La comunità ebraica internazionale rilancia l’emergenza antisemitismo

L’odio contro gli ebrei preoccupa per la sua ampiezza: molti temono un ritorno ai tempi del «Judenfrei», un’ombra inquietante. ©CDT/A.A.

Mantenere viva la memoria storica sulla tragedia della Shoah, per permettere, in primis alle giovani generazioni, di poter continuare a sviluppare solidi anticorpi contro ogni forma di totalitarismo o discriminazione razziale o religiosa, nel presente e nel futuro. È questo il messaggio di fondo diretto emerso a chiare lettere dal convegno internazionale sull’antisemitismo organizzato ieri a Cracovia dalla European Jewish Association (EJA) in occasione dell’83. della Notte dei cristalli, la più grave strage nazista che ebbe luogo nella notte tra il 9 e il 10 novembre 1938 con un bilancio di alcune migliaia di morti e 500 sinagoghe bruciate e rase al suolo dalle milizie hitleriane.
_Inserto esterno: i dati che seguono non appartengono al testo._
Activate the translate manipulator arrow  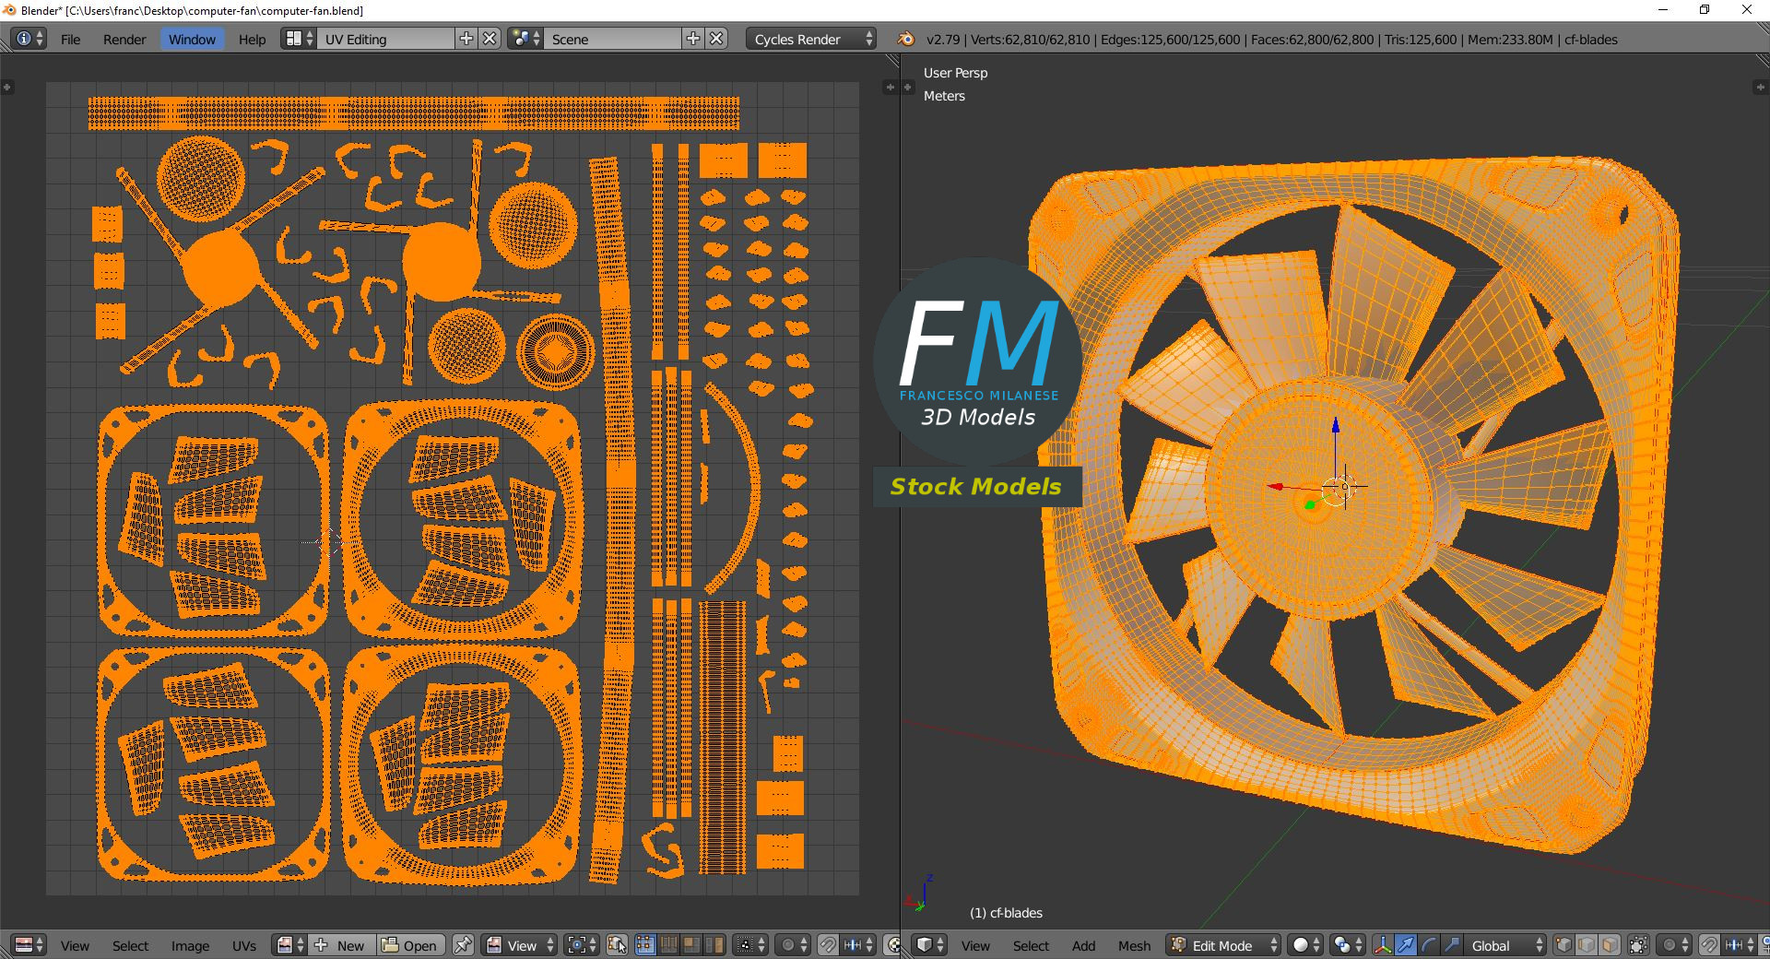coord(1406,945)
Un simposio, quello organizzato in Polonia, che ha visto la partecipazione di oltre una ventina di relatori provenienti da diverse comunità ebraiche e da vari Stati europei dell’Est e dell’Ovest.
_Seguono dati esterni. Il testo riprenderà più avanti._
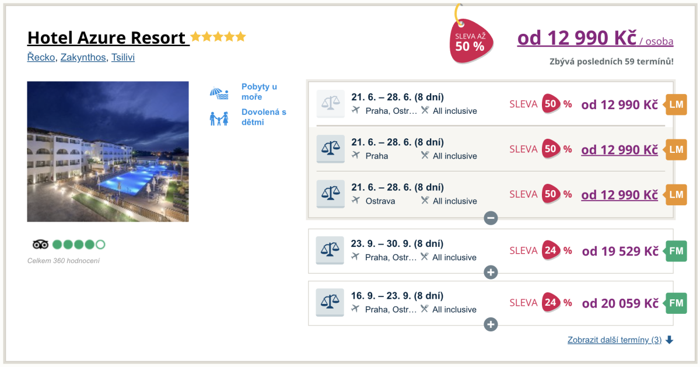The width and height of the screenshot is (700, 367).
Task: Collapse the 21. 6. – 28. 6. term group
Action: pyautogui.click(x=491, y=218)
L’assunto di fondo scaturito dai lavori è che il fenomeno dell’antisemitismo, dopo tanti anni, è - nonostante tutto - in crescita. Tanto che il rabbino Menachem Margolin, presidente e fondatore dell’EJA, non ha esitato a rimarcare che «molti ebrei sparsi per il mondo temono fortemente un ritorno ai tempi delle nazioni e città Judenfrei». Un grido d’allarme, ha sottolineato, che è sostenuto anche da ripetuti e allarmanti attacchi contro le comunità ebraiche, verificatisi ancora nell’anno in corso dagli Stati Uniti alla Germania, dall’Austria alla Francia e in altri Paesi europei.

In un sondaggio pubblicato sul quotidiano «The Times of Israel» lo scorso 12 ottobre è emerso che i sentimenti di maggiore avversione verso la comunità ebraica si registrano in Polonia, Ungheria e Grecia, anche se, in questi stessi Paesi, gli attacchi violenti contro cittadini di questa religione sono stati in realtà piuttosto contenuti. Fatto sta, ha insistito Margolin, che «l’Europa, nel combattere l’antisemitismo, ha completamente mancato gli obiettivi». Come si spiega? Ha risposto, in un video inviato da Bruxelles, la prima vicepresidente del Parlamento europeo Roberta Metsola: «L’antisemitismo, purtroppo, è ancora vivo. Non abbiamo fatto abbastanza per fermare la discriminazione. È il nostro fallimento collettivo, ma al contempo la nostra sfida di domani». Poi Metsola (che ha anche citato Primo Levi) ha detto che «l’Olocausto resta un monito forte per tutti noi, una realtà sulla quale è un dovere riflettere e agire di conseguenza». «Anno dopo anno, i testimoni delle epurazioni naziste che hanno provocato complessivamente 6 milioni di morti non sono più tra noi, «ricordare e studiare quel dramma è un dovere degli Stati». Se il presidente dell’Assemblea nazionale slovena Igor Zorzic ha poi messo l’accento sulla prevenzione e sull’esigenza di intervenire con la «tolleranza zero contro ogni manifestazione di antisemitismo», Artur Hofman, presidente della TSKZ, Associazione socio-culturale ebraica in Polonia, ha evidenziato gli sforzi messi in atto nel suo Paese a livello educativo. In modo particolare, ha puntualizzato, «ottimi risultati si possono ottenere nell’ambito dei progetti di studio e di scambio culturale nelle scuole, anche con il sostegno dell’Unione europea».

«Gli insegnanti hanno un ruolo vitale nel mantenere viva la memoria sulle vittime dell’Olocausto», gli ha fatto eco Nadhim Zahawi, segretario di Stato del Regno Unito, che ha anche ricordato come dal 1991 il suo Paese abbia reso obbligatorio nelle scuole di base lo studio della storia ebraica legata al dramma dell’Olocausto. Forte sensibilità sul tema esiste anche in Germania, non solo per evidenti ragioni storiche. Stefanie Hubig, ministra dell’Educazione della Renania-Palatinato, ha messo in guardia su come «l’antisemitismo può facilmente rifiorire», come dimostrano i nuovi episodi di cronaca verificatisi di recente nel suo Paese. «Occorre essere vigili, ora più che mai. Istruire adeguatamente le nuove generazioni contro l’odio razziale e contro gli ebrei in particolare». Una delle soluzioni è coinvolgere la società civile con tutti i mezzi a disposizione. Serve una vera e propria offensiva anche a livello di informazione: è questo il messaggio scaturito forte, e a più voci, ieri a Cracovia.